Pencarian KM Nurul Salsa Dihentikan, 14 Penumpang Belum Ditemukan
Pencarian KM Nurul Salsa Dihentikan, 14 Penumpang Belum Ditemukan - (foto by Basarnas)
CELEBESMEDIA.ID, Makassar - Operasi pencarian dan pertolongan (SAR) terhadap korban kecelakaan KM Nurul Salsa di perairan Kabupaten Kepulauan Selayar resmi dihentikan pada Jumat (24/7/2026).
Hingga operasi berakhir setelah berlangsung selama 10 hari, 14 korban masih dinyatakan hilang.

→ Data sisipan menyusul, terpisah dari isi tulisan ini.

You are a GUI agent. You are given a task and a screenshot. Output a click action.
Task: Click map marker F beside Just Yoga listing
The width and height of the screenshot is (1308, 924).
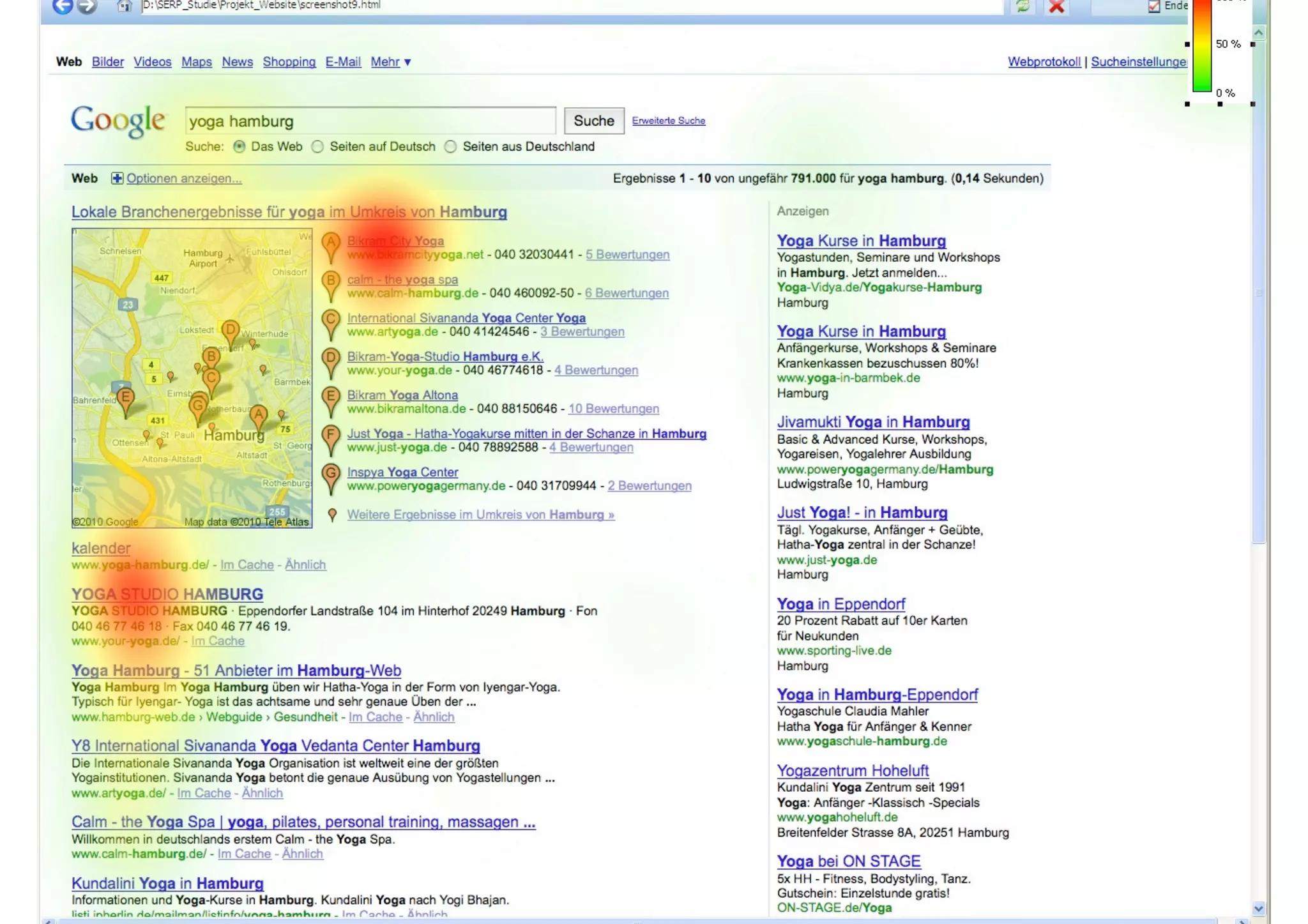coord(330,439)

Keputusan penghentian operasi diambil berdasarkan hasil evaluasi bersama Tim SAR Gabungan, pemerintah daerah, dan perwakilan keluarga korban dalam debriefing di Posko SAR Gabungan.
Selama hari terakhir pencarian, tim tidak menemukan tanda-tanda keberadaan korban maupun petunjuk baru yang dapat ditindaklanjuti.
Pada hari ke-10, pencarian dilakukan melalui dua Search and Rescue Unit (SRU). SRU 1 menggunakan KN SAR Kamajaya dan RIB menyisir wilayah barat Kepulauan Sabalana hingga pulau-pulau tak berpenghuni sesuai peta pencarian.
Sementara SRU 2 yang terdiri atas kapal Badan Pemerintah Desa Sabalana dan kapal nelayan melakukan penyisiran di wilayah timur Kepulauan Sabalana.
Di hari yang sama, KN SAR Pacitan milik Basarnas tiba di Pelabuhan Soekarno-Hatta Makassar dengan membawa satu jenazah korban yang selanjutnya diserahkan kepada Tim DVI Polda Sulawesi Selatan untuk proses identifikasi.
Berdasarkan hasil validasi bersama pemerintah daerah, kepolisian, dan KSOP, jumlah penumpang KM Nurul Salsa ditetapkan sebanyak 76 orang.
Dari total tersebut, 58 penumpang ditemukan selamat, empat orang meninggal dunia, sedangkan 14 lainnya belum ditemukan.
Kepala Seksi Operasi dan Siaga Basarnas Makassar, Andi Sultan, mengatakan penghentian operasi dilakukan setelah seluruh area pencarian disisir secara maksimal sesuai rencana operasi dan tidak lagi ditemukan indikasi keberadaan korban.
"Operasi SAR resmi kami tutup setelah memasuki hari ke-10 karena seluruh area pencarian telah disisir secara optimal sesuai rencana operasi dan tidak lagi ditemukan indikasi keberadaan korban," kata Sultan.
Meski operasi SAR resmi dihentikan, Basarnas tetap membuka koordinasi apabila di kemudian hari muncul informasi baru terkait korban yang masih hilang.
"Kami menyampaikan duka cita yang mendalam kepada keluarga korban yang hingga saat ini anggota keluarganya belum ditemukan. Apabila di kemudian hari ada informasi ataupun penemuan yang berkaitan dengan korban, Basarnas siap melakukan tindak lanjut sesuai prosedur yang berlaku," ujarnya.
Basarnas Makassar juga menyampaikan apresiasi kepada seluruh unsur SAR gabungan, termasuk Basarnas Kendari, Basarnas Maumere, Basarnas Mataram, TNI, Polri, pemerintah daerah, instansi terkait, relawan, nelayan, dan masyarakat yang terlibat dalam operasi.
Seluruh personel dan alat utama yang dikerahkan telah dikembalikan ke satuan masing-masing untuk bersiaga menghadapi potensi keadaan darurat lainnya.